═════ INPUT MATERIAL

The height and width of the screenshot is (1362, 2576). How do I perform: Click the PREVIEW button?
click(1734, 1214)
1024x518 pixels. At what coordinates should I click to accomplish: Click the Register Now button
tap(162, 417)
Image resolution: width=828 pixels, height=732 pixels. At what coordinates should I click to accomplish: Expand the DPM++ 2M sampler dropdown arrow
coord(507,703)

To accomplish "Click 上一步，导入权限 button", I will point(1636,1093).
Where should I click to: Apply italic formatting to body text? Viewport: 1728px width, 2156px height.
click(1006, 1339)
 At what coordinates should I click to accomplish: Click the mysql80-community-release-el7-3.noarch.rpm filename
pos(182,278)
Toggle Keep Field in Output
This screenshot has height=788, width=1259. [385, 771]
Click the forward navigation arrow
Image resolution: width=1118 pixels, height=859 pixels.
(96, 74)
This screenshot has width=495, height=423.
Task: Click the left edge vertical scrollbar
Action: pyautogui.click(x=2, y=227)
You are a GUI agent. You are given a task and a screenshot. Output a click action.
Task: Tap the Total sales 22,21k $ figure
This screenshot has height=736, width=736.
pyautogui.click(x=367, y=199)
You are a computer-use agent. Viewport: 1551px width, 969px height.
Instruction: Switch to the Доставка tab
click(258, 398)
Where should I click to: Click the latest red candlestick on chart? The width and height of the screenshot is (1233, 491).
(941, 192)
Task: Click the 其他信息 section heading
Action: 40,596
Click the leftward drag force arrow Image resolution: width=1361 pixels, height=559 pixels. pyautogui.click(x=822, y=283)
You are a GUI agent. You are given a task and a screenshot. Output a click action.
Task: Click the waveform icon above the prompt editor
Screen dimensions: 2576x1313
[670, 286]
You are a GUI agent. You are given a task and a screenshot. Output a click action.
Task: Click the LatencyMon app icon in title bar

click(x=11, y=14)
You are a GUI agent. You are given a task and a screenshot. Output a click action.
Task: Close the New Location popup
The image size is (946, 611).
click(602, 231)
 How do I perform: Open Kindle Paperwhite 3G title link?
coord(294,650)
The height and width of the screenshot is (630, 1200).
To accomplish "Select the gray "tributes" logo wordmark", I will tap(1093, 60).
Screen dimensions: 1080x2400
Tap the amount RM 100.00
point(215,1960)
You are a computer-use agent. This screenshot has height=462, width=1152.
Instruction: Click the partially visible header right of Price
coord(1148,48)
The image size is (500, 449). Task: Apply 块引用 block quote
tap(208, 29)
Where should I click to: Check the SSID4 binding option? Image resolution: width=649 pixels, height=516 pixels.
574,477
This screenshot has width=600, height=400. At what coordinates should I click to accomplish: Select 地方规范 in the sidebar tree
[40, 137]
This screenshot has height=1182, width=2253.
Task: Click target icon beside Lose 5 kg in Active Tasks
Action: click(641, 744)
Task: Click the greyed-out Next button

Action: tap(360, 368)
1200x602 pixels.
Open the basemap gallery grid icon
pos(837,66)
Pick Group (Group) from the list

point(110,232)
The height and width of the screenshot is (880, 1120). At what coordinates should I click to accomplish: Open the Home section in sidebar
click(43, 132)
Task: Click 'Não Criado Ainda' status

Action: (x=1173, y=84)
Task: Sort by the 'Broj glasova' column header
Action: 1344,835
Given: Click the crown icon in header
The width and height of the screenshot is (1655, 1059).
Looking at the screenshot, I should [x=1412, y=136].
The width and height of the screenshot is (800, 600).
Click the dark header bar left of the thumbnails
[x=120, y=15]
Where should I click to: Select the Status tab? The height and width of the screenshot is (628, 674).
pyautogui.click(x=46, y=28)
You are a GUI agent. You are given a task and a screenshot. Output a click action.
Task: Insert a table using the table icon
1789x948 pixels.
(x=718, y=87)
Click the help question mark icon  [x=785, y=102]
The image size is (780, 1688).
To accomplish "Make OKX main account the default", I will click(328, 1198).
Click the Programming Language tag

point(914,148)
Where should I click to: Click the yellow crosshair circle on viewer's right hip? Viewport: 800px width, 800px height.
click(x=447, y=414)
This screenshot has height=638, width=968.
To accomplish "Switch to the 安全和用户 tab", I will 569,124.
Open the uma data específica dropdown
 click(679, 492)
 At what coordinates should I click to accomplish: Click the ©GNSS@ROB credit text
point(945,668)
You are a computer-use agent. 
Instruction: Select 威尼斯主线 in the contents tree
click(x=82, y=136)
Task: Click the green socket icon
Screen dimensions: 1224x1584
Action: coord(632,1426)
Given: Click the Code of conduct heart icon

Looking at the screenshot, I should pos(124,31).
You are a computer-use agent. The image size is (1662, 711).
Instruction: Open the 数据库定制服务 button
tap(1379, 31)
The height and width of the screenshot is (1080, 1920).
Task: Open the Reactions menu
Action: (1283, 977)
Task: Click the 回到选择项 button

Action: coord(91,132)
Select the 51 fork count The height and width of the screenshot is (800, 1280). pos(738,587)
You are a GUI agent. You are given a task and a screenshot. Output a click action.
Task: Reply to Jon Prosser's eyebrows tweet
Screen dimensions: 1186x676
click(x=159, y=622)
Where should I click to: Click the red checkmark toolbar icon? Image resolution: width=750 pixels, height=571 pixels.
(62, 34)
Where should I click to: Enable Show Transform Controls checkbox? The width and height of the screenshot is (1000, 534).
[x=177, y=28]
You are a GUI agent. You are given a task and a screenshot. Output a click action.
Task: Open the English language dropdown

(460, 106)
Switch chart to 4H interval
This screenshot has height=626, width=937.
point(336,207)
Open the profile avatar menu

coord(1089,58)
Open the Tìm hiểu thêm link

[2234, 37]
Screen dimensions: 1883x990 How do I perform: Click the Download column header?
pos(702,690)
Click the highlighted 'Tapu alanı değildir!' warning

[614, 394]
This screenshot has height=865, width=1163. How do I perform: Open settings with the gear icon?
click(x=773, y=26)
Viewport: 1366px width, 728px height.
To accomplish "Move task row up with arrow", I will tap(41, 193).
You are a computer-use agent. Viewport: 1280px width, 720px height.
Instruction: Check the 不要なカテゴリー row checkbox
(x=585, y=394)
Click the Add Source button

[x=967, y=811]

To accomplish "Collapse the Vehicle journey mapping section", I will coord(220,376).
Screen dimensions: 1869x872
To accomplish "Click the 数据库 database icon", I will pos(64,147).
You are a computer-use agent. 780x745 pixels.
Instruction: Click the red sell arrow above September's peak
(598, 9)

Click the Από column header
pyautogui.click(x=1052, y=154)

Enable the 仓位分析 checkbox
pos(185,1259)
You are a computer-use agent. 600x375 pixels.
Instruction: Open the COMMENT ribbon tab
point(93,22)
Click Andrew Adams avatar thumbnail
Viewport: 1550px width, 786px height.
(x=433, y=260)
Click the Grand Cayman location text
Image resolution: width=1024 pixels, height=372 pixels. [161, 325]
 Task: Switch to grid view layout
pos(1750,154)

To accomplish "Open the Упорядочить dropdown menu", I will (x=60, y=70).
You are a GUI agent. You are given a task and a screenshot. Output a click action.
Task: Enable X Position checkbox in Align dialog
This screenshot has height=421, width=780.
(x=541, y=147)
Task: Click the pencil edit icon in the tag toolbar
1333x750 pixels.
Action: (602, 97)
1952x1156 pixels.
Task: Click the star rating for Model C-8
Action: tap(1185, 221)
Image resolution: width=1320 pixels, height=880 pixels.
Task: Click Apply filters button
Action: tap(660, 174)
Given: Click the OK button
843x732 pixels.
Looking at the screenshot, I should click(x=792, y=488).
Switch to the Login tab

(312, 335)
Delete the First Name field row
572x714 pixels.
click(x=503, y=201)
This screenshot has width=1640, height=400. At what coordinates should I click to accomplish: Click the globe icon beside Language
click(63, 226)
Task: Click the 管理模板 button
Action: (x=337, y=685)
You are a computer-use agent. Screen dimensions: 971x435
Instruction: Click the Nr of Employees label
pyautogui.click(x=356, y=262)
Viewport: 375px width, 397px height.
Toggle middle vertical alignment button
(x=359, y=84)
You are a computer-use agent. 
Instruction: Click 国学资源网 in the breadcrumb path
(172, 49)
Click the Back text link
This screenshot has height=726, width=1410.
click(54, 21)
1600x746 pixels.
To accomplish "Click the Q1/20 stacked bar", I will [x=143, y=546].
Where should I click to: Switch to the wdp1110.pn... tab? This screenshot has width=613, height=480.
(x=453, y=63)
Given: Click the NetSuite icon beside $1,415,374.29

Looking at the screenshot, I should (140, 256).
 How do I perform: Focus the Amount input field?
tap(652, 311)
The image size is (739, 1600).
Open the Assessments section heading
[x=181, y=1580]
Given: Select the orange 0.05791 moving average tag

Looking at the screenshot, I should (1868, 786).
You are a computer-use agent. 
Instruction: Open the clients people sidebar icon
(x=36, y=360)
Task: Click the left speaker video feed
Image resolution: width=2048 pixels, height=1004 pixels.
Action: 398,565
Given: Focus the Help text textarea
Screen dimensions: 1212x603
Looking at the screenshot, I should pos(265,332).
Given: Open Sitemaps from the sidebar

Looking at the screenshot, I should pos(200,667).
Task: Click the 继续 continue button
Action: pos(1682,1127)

══════════

▶ **EXERCISE BRIEF**: Could you write out the rows again from the first one through the line containing "Action: pyautogui.click(x=2, y=227)", replacing "Register Now" with "Sign Up" and leaving everything else unchanged?

▶ **TASK ANSWER**:
The height and width of the screenshot is (1362, 2576). How do I perform: Click the PREVIEW button?
click(1734, 1214)
1024x518 pixels. At what coordinates should I click to accomplish: Click the Sign Up button
tap(162, 417)
Image resolution: width=828 pixels, height=732 pixels. At what coordinates should I click to accomplish: Expand the DPM++ 2M sampler dropdown arrow
coord(507,703)

To accomplish "Click 上一步，导入权限 button", I will point(1636,1093).
Where should I click to: Apply italic formatting to body text? Viewport: 1728px width, 2156px height.
click(1006, 1339)
 At what coordinates should I click to accomplish: Click the mysql80-community-release-el7-3.noarch.rpm filename
pos(182,278)
Toggle Keep Field in Output
This screenshot has height=788, width=1259. [385, 771]
Click the forward navigation arrow
Image resolution: width=1118 pixels, height=859 pixels.
(96, 74)
This screenshot has width=495, height=423.
Task: Click the left edge vertical scrollbar
Action: pyautogui.click(x=2, y=227)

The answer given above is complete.